The news is worse for the year to date. Overall, retail sales recorded just 1.4% growth, while non-retail grew by 5.5%.
Appliances and electrical are down 2.6%, clothing and fashion down 1.2%, and homewares and furniture down 1.9%. The strongest sectors for the year to date are automotive at 7.8%, and travel and entertainment at 6.7%.
However, there are some good results in retail, with restaurants up 6.9% for the year to date, followed by 3.9% for other food outlets and 3.4% for “other retail”.
Business services and personal services are also strong, up 5.9% and 4.9% respectively.
ANZ general manager of small business, Nick Reader, said in a statement that, while it’s “pleasing” to see some improvement, the industry continued “to experience difficult business conditions”.

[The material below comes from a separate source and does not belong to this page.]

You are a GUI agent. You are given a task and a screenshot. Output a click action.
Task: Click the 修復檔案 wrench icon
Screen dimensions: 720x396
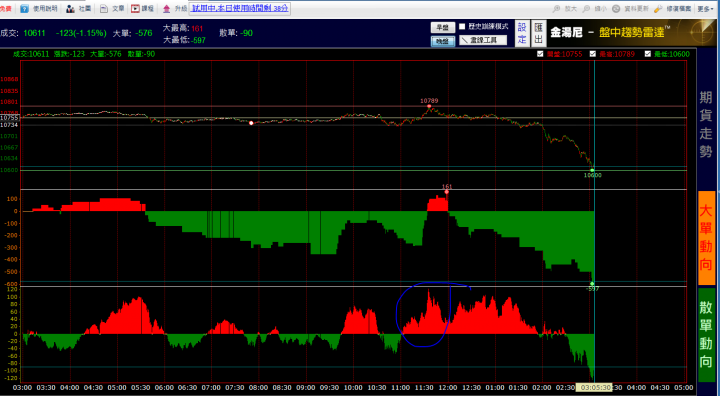click(658, 8)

Head of ANZ economics Ivan Colhoun also said the differing results in industries and states highlights the nature of the economy, and that this won’t change anytime soon.
“The retail categories of electricals and clothing – which are typically the areas heavily exposed to the high Australian dollar and, as a result, vulnerable to the increased prevalence of online shopping platforms – continued to see declining sales in May.”
“The two-speed geographic nature of small business sales also continued to be reflected in the data, with WA, Queensland, and the NT all recording stronger rates of sales growth.”